New Federal Reserve rules will heavily impact the debit card business on Oct 1, when banks can no longer charge more than 21cents in basic fees, resulting in new bank rules that will take effect. Previously some merchants were paying up to 44cents in basic bank fees for a card swipe in addition to a percentage of the sale, taking a huge chunk out of small transactions for many merchants. The banking industry stands to lose billions a year with the tighter rules, and was successful getting to lower fee raised from a proposed 12cents to the higher approved 21cents. Some banks such as Wells Fargo will charge a new $3.00 a month fee to debit card users, however such fees could certainly increase or spread to other banks. Chase bank is also considering limiting debit card purchases to as little as just $50 a month per customer to cut their losses from the new rules.

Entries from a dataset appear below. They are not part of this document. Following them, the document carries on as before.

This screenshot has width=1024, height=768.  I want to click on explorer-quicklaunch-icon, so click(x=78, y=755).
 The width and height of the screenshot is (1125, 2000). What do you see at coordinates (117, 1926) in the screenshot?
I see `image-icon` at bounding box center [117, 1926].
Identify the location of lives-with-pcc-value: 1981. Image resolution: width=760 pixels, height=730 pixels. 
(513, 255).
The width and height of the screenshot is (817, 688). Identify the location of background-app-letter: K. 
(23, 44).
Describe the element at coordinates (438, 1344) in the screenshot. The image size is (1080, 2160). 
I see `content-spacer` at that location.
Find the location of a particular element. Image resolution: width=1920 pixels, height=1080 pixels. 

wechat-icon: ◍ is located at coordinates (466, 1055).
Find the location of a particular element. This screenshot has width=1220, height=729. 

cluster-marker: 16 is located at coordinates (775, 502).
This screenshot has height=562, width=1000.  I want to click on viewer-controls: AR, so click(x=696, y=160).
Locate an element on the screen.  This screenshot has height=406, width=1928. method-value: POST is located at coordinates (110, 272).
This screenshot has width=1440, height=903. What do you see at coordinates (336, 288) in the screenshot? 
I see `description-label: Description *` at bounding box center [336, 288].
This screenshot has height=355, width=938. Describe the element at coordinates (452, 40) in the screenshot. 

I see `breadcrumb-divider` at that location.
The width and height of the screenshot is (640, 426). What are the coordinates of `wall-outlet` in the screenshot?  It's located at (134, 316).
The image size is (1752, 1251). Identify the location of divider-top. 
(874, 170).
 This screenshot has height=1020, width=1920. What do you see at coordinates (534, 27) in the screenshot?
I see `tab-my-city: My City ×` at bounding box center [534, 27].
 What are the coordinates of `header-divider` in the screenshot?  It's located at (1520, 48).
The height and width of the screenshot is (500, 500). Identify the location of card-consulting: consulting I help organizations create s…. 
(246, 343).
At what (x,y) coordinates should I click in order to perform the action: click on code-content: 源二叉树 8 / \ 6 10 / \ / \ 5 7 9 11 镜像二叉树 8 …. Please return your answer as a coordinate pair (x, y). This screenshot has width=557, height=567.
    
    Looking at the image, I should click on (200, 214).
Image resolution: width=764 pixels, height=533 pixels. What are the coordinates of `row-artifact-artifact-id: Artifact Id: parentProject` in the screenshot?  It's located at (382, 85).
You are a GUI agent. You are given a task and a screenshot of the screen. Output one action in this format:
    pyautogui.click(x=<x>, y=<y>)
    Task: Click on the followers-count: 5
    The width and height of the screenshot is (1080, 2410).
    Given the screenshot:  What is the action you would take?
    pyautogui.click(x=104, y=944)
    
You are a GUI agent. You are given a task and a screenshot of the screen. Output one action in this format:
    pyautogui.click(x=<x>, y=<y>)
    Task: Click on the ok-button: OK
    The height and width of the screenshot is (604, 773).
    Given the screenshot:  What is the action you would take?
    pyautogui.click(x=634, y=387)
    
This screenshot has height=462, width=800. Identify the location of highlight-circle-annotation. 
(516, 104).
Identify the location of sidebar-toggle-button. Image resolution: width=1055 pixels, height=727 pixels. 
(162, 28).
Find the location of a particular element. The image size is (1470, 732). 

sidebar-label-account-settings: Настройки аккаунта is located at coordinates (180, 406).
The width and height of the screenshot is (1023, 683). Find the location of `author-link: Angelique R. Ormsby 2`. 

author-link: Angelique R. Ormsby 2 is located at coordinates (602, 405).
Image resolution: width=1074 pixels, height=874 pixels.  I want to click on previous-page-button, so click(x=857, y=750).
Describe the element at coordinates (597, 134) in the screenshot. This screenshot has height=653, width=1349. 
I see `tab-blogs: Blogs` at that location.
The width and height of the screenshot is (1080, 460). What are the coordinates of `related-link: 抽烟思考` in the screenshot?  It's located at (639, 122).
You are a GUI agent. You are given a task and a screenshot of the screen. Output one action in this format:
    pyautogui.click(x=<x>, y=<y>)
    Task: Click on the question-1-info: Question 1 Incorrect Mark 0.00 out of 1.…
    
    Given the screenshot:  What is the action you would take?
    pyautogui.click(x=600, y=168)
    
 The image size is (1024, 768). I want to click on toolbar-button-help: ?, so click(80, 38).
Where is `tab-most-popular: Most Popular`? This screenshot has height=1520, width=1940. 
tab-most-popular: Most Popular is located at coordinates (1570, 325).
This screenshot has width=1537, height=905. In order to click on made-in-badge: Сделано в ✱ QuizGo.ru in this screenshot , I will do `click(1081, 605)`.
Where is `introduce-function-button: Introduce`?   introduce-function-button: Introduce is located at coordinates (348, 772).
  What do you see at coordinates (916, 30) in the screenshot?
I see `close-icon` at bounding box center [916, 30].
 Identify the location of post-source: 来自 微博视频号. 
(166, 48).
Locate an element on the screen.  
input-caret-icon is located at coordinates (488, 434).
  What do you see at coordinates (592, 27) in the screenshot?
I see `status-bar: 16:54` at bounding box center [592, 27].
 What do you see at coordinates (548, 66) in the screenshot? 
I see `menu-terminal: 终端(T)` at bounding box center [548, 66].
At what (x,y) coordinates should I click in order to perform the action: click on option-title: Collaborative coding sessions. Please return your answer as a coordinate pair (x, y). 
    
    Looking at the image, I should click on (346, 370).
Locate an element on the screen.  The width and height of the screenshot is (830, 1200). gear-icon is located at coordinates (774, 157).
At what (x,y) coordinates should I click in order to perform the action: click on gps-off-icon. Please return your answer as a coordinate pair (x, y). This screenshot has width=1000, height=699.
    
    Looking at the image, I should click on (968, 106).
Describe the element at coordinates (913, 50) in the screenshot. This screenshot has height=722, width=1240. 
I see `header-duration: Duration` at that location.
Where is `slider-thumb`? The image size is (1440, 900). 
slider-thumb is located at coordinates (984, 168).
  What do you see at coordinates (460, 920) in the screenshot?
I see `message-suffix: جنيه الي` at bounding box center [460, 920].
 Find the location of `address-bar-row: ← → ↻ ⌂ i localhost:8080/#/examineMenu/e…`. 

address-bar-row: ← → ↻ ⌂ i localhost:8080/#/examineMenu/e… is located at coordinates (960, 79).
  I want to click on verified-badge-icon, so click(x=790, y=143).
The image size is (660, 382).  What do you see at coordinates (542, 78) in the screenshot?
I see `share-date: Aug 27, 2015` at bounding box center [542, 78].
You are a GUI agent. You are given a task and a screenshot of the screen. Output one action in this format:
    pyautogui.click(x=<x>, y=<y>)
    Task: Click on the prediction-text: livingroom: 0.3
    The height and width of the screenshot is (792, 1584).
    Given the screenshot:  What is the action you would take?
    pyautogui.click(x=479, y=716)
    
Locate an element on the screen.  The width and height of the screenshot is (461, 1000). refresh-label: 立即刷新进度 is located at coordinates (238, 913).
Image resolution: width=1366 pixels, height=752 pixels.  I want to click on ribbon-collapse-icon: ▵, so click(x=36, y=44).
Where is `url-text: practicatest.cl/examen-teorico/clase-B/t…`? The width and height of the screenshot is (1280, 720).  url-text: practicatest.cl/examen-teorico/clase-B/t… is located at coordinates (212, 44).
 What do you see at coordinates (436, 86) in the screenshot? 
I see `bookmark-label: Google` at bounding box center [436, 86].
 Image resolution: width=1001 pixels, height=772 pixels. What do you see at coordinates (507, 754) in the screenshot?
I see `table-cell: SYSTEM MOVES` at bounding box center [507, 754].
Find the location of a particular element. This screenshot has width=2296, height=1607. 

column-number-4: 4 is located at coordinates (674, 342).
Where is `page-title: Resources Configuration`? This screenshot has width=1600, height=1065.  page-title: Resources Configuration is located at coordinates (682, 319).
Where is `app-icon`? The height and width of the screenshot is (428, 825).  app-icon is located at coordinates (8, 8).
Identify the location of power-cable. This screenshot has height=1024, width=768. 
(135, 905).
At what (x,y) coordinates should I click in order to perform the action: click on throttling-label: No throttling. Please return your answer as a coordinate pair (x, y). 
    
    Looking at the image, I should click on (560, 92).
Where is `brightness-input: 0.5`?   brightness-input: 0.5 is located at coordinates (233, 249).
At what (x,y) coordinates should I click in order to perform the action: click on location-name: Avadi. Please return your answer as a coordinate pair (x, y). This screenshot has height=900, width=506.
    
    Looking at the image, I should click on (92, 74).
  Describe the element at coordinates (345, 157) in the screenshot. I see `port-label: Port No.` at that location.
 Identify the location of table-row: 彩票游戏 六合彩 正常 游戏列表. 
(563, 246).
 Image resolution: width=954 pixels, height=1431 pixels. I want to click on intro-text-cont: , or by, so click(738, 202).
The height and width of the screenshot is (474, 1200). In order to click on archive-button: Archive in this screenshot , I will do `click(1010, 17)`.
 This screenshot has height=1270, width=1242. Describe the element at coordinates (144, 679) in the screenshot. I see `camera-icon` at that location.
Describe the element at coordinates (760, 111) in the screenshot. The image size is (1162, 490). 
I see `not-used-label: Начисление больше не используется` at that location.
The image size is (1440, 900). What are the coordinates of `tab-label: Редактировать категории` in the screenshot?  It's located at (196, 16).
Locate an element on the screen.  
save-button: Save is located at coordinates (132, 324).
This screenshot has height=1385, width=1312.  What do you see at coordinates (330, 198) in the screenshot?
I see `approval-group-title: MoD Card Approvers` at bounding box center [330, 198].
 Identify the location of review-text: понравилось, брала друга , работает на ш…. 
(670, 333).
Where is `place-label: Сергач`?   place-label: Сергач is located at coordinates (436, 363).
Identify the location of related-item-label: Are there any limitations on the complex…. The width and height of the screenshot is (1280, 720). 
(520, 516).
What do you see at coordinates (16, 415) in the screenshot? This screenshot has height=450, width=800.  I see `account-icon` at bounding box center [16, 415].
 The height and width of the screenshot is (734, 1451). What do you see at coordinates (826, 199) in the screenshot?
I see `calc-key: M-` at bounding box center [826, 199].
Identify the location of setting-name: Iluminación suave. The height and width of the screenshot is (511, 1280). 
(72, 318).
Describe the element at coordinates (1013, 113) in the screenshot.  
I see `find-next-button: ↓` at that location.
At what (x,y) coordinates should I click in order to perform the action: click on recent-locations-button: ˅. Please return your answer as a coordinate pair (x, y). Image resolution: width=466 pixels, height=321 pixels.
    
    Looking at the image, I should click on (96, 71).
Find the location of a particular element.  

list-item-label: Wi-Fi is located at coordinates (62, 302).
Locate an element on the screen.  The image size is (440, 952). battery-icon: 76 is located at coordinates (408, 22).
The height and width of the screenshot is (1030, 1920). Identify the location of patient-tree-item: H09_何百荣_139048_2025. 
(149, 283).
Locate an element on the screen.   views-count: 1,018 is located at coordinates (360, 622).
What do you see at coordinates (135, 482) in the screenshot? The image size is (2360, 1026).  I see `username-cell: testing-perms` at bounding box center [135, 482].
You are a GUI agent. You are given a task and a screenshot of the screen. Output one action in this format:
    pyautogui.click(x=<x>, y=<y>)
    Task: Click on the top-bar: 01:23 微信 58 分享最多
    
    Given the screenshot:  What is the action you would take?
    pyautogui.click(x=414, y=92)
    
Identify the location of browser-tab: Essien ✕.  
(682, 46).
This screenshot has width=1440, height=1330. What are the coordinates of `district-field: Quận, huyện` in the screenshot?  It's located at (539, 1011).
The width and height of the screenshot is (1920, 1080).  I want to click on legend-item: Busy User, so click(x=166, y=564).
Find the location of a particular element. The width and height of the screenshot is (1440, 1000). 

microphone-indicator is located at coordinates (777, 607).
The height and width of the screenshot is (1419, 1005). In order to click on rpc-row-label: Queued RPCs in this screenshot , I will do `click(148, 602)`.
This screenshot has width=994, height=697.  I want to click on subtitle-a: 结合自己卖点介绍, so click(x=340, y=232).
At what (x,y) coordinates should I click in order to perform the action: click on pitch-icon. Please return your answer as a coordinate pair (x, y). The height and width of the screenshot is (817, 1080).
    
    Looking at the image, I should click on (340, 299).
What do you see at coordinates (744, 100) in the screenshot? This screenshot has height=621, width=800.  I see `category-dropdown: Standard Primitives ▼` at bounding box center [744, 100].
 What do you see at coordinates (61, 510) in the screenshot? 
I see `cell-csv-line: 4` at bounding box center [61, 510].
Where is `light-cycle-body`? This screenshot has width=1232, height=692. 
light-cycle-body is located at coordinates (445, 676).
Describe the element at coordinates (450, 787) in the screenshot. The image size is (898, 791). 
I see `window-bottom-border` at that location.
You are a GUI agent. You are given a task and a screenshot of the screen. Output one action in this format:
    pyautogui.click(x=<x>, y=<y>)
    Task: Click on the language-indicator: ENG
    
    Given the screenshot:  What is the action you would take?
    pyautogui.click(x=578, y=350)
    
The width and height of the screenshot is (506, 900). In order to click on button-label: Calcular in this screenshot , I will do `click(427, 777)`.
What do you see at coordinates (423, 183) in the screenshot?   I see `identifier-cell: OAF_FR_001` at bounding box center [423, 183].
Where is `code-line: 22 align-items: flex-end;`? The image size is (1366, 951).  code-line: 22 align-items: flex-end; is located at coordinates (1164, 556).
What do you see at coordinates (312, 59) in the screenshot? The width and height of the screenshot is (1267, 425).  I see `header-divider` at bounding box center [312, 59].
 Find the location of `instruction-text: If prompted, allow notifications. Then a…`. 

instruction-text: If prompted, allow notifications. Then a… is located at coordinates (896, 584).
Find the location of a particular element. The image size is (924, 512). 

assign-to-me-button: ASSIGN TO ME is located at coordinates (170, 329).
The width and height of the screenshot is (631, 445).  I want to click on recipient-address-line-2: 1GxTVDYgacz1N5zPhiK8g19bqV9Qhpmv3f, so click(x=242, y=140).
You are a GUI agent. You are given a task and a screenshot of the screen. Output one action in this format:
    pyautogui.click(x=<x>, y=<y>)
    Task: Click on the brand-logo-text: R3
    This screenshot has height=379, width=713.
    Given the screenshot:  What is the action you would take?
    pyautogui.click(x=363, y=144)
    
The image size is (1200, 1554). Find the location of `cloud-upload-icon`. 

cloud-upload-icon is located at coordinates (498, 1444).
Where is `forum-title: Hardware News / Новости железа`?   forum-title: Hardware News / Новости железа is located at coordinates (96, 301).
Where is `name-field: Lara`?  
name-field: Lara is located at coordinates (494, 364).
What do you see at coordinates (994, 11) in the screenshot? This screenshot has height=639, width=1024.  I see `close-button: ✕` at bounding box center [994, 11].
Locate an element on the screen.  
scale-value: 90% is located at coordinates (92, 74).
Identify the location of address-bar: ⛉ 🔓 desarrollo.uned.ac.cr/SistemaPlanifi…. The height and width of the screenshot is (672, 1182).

Users can also expect all sort of rewards programs to end. Previously, banks would give debit card holders some cheap prizes they could qualify for, paid for by the huge fees they charge merchants for card swipes.
Debit cards have gotten out of control, becoming a major bank ripoff to many merchants paying huge fees for tiny purchases from consumers who really should use cash for such small purchases. Many merchants tired of the huge fees began to lobby for reforms. The Federal Reserve Board agreed that the debit card problem is well out of control,l and after much study and debate, opted for the new rules by a 4-1 vote in late June.
If some debit cards are only limited to $50-100 a month for purchases, and new fees are charged consumers to use debit cards, then users are going to have to decide if using cash or even credit cards isn't a better option for many purchases.